# SysML v2 Parser Status
> **Open work index:** see [`PARSER_BACKLOG_ROADMAP.md`](./PARSER_BACKLOG_ROADMAP.md) for the consolidated backlog and suggested execution order.
This document is the narrative status view of the parser as of April 9, 2026. It complements the compact snapshot in [`docs/BNF_COMPLIANCE_MATRIX.md`](C:\Git\sysml-v2-parser\docs\BNF_COMPLIANCE_MATRIX.md).
Reference grammar:
- [`sysml-v2-release/bnf/SysML-textual-bnf.kebnf`](C:\Git\sysml-v2-parser\sysml-v2-release\bnf\SysML-textual-bnf.kebnf)
## Scope
This is a parser-status document, not a semantic conformance claim.
It describes:
- which major textual grammar families currently have dedicated parser coverage
- where the parser still relies on permissive or shell-style parsing
- what remains unfinished even though the validation and library suites are green
It does not claim semantic conformance for:
- name resolution
- type checking
- cross-reference validation
- KerML/SysML well-formedness constraints
- derived or implicit abstract-syntax behavior
## Current baseline
The parser currently has a stronger baseline than the earlier gap analysis implied:
- `cargo test` is green
- `cargo test --test validation -- --include-ignored` is green
- the full validation suite is green
- the strict Systems Library and full-library syntax gates are green
- the Systems Library and full-library node-shape gates both pass with `ExtendedLibraryDecl = 0`
That means the project is no longer in a state where large parser families are simply absent from the implementation baseline.
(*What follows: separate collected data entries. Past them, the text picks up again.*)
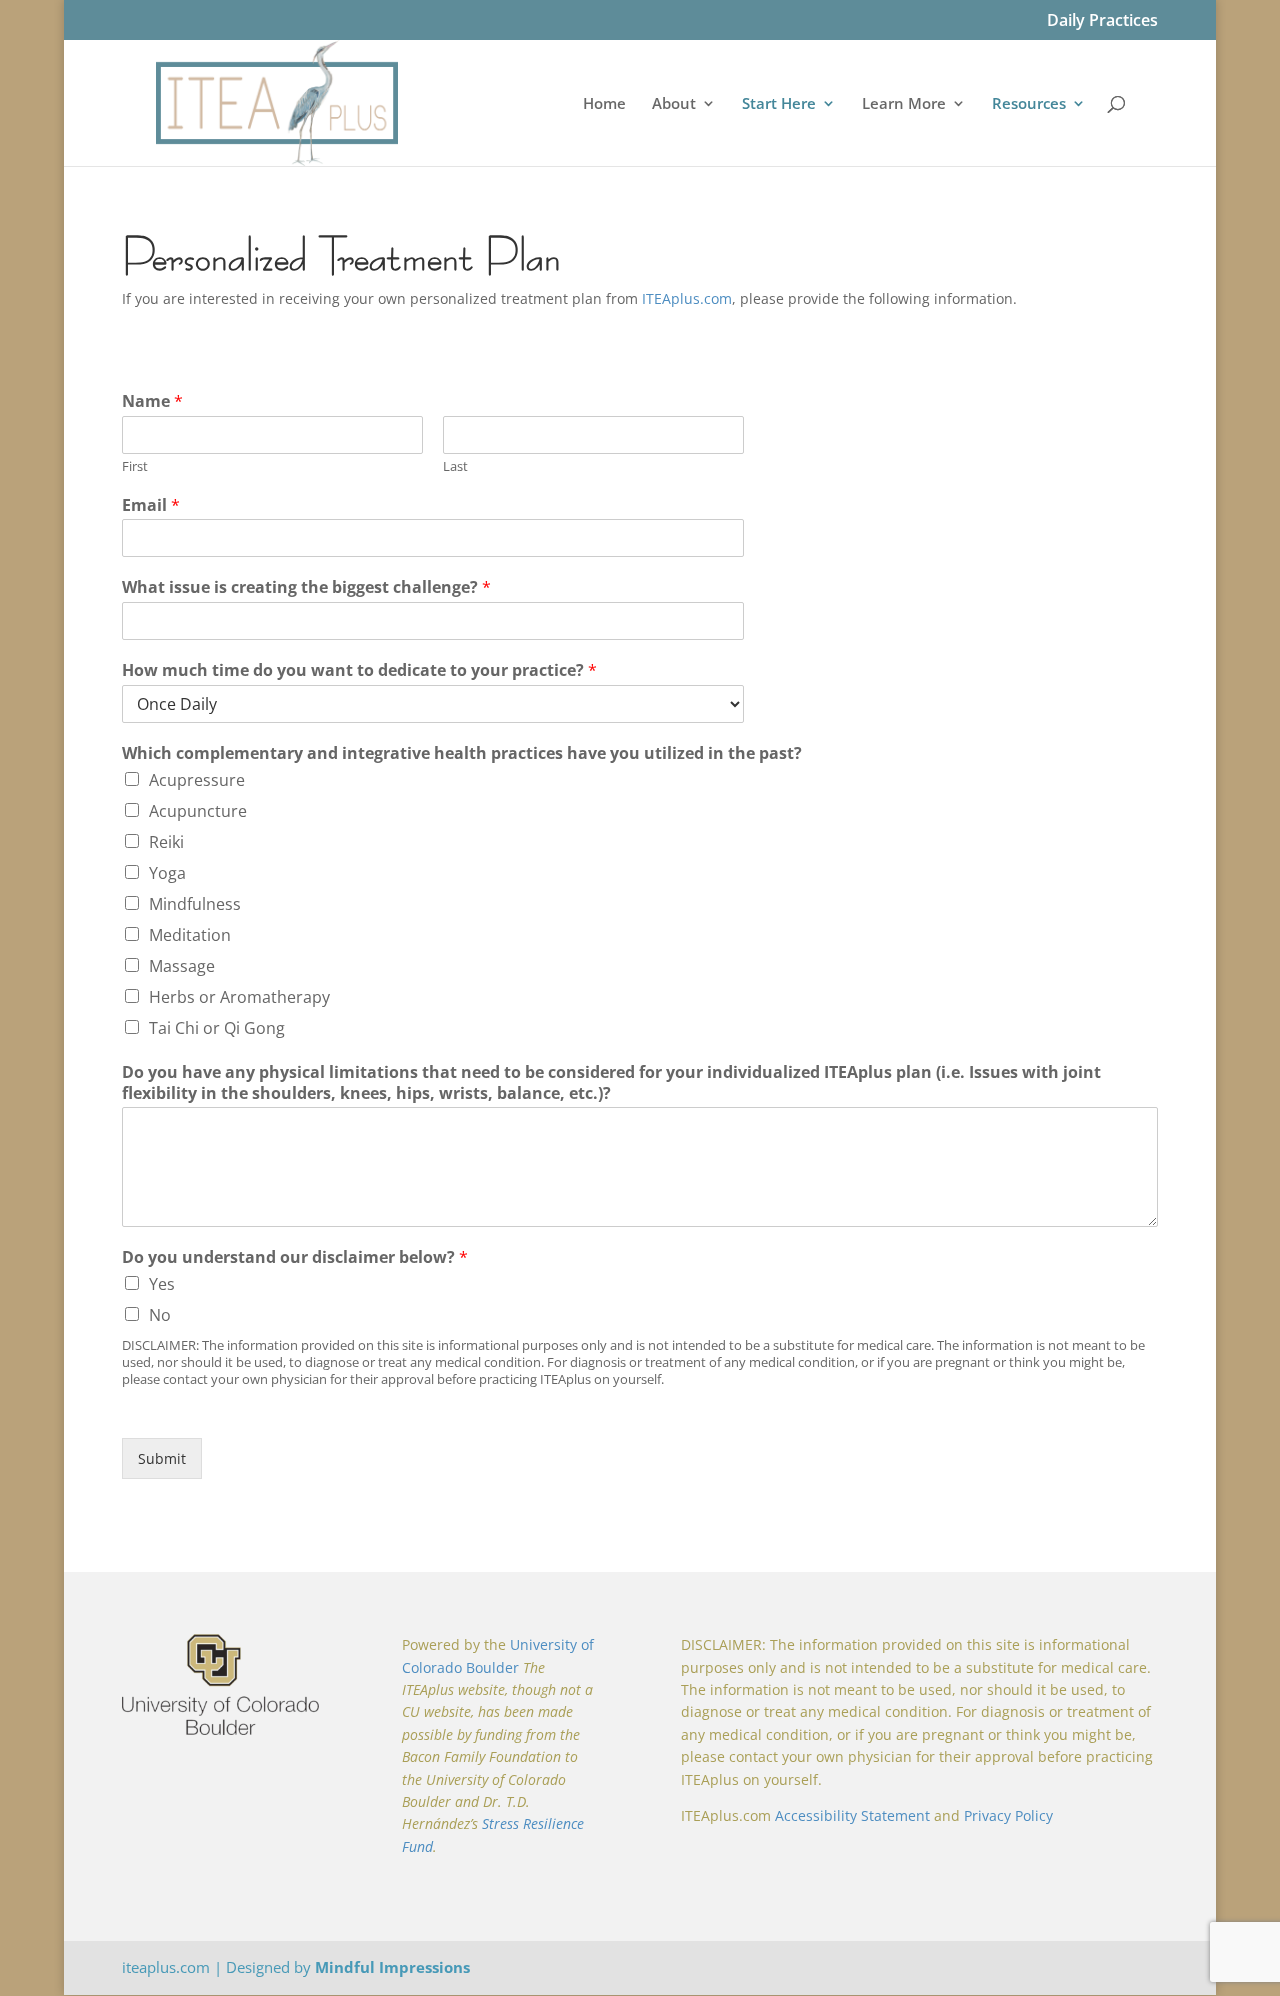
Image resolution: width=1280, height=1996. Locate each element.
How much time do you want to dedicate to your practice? (359, 670)
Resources (1029, 104)
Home (604, 104)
The remaining work is now mostly about depth, fidelity, and editor-grade resilience.
## What is implemented and validated
The parser has dedicated modules for the major SysML-facing construct families in [`src/parser`](C:\Git\sysml-v2-parser\src\parser):
- packages and imports
- aliases
- attributes
- enumerations
- items
- parts
- ports
- connections
- interfaces
- allocations
- flows
- actions
- states
- calculations and constraints
- requirements and concerns
- cases, analysis cases, and verification cases
- use cases
- views, viewpoints, and renderings
- metadata
- occurrences and individuals
This does not mean every production in those families is fully grammar-faithful, but it does mean these families are represented by real parser entry points and are covered by the current validation baseline.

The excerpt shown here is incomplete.